Cochlear angiogenesis

耳蜗血管生成

• 批准号: 9298262
• 负责人: Xiaorui Shi
• 金额: $ 23.1万
• 依托单位: OREGON HEALTH & SCIENCE UNIVERSITY
• 依托单位国家: 美国
• 财政年份: 2017
• 资助国家: 美国
• 起止时间: 2017-04-01 至 2019-03-31
• 项目状态: 已结题
• 来源: https://reporter.nih.gov/project-details/9298262
• 关键词: Address; Aging; Angiogenic Factor; Antigens; Basement membrane; Blood Vessels; Blood capillaries; Blood flow; Brain; Bromodeoxyuridine; Cells; Clinical; Cochlea; Communication; Confocal Microscopy; Coupling; Dependovirus; Disease; Ear; Endothelial Cells; Endothelial Growth Factors; Energy Supply; Fluorescence; Gene Delivery; Gene Transfer; Genes; Genetic; Genetic Enhancer Element; Goals; Hair Cells; Health; Hearing; Hearing problem; Homeostasis; Hormones; Human; Hypoxia; Immunologics; In Vitro; Individual; Injury; Ions; Label; Labyrinth; Life; Loudness; Maintenance; Measures; Membrane Proteins; Mesenchymal Stem Cells; Modeling; Mus; Natural regeneration; Neurologic; Neurons; Neurophysiology - biologic function; Norrie' s disease; Nuclear; Optical Coherence Tomography; Optics; Organ; Pathologic; Pathology; Pericytes; Pharmacology; Population; Proliferating; Proteins; Quality of life; Recovery; Recovery of Function; Reporter; Research; Resolution; Response Elements; Sensory; Signal Transduction; Social isolation; Source; Staining method; Stains; Stress; Structure; Sudden Deafness; Testing; Therapeutic; Tight Junctions; Time; Tissues; Tracer; Transgenic Organisms; Vascular Diseases; Vascular Endothelial Growth Factors; Vascular Permeabilities; Vascular blood supply; Vimentin; angiogenesis; base; capillary; density; hearing impairment; improved; in vivo; innovation; matrigel; microangiography; mouse model; nestin protein; neurogenesis; neuroregulation; neurotrophic factor; neutralizing monoclonal antibodies; novel; peripheral blood; postnatal; progenitor; promoter; receptor; regenerative; relating to nervous system; repaired; restoration; sound; success; vector

PROJECT SUMMARY Energy supply to the ear is critical for hearing function since the ear is one of the highest energy consuming organs.
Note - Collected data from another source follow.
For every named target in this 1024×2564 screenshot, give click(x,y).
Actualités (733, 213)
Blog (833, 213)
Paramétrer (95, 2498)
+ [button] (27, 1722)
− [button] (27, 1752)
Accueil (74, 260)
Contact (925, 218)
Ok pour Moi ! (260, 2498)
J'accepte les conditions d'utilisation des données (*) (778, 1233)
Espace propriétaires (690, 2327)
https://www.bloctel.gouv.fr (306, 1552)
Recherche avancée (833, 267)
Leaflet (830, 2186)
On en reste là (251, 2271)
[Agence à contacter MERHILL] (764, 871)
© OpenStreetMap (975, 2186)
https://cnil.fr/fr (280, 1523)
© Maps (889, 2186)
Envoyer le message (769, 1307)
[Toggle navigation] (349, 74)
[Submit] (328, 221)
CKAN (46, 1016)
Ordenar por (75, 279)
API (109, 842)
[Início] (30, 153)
Insufficient energy can result from insufficient blood flow to the cochlea contributing to a wide range of clinical hearing disorders such as loud sound-induced hearing loss, hearing loss related to ageing, and sudden deafness, which can largely impact the quality of human life by causing individual communication problems and social isolation. We believe that success in repair and regeneration of hearing function following loss of sensory cells requires parallel restoration or maintenance of an efficient blood supply. Most recent evidence has shown a highly interplay between pathological-induced neurogenesis and angiogenesis. Angiogenesis in brain has been shown to be critical in coupling of improving neurological functional recovery after injury. The objective of this two year application is to develop a therapeutic strategy for improving cochlear ion homeostasis, particularly focused on restoring microvascular function. Our specific goal is to determine the regenerative capacity of the vasculature in the mouse cochlea. Ultimately this research will lead to innovative treatments for hearing loss involving disruption of cochlear homeostasis in peripheral blood flow.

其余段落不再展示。